The truth is, they are not testing everyone with symptoms. I have symptoms consistent with COVID19 and when I asked about testing, they said NO. They are telling people with symptoms to “ride it out at home”. Those numbers of cases of COVID19 that get reported in no way captures even a majority of actual cases.
Instead of focusing on re-opening, maximum effort needs to go on PPE, Ventilators, and tests. We sufficient tests, societies will re-open on their own.
Note what it says in the article- it’s all about where to put a patient that is being hospitalized. Tests are needed to know if medical staff need protective gear and quarantine procedures to treat a seriously ill patient.

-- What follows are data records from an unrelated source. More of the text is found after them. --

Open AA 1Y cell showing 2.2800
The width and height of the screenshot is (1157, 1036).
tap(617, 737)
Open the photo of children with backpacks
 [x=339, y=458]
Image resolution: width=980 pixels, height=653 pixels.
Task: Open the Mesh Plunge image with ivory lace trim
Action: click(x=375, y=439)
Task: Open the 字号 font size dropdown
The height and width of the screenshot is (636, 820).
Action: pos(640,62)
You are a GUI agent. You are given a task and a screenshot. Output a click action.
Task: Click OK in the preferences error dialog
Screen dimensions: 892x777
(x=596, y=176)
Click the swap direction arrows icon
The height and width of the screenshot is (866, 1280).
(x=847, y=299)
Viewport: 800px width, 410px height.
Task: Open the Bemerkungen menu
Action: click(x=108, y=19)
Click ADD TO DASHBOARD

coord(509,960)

Mild symptoms not needing hospitalization are not on the radar. The bonus is that they aren’t able to calculate the full extend of the mild or asymptomatic coronavirus cases. The numbers are a lot scarier when they can underestimate the cases and overestimate the deaths to include ‘probable’ cases.
it could be because, like potus, they are placing the machine lying on the side, instead of the correct upright position!
While the CDC test looks for the so-called coronavirus N gene and the WHO test goes after the coronavirus E gene, both can be hunted down by CRISPR.
Much like how it is typically used to edit genomes, CRISPR then gets to work cutting the coronavirus genes to try to prompt a reaction that displays whether COVID-19 is present.
It makes the CRISPR test more likely to miss people with lower levels of the virus – most likely those right at the beginning or the end of their infection.
Use a mask if you didn’t get one yet here is where I got it: http://b.link/stat
Until we get a vaccine, which is a while off, this is going to be our new normal, and we need to adapt and protect ourselves.
This is the link: http://b.link/Stat1
Abbott says changing how samples are collected should fix the problem.
Lie. It was rushed and White House still promoting “perfect” machine. Junk Science just like Theranos Edison box. Walgreens still hasn’t learned their lesson.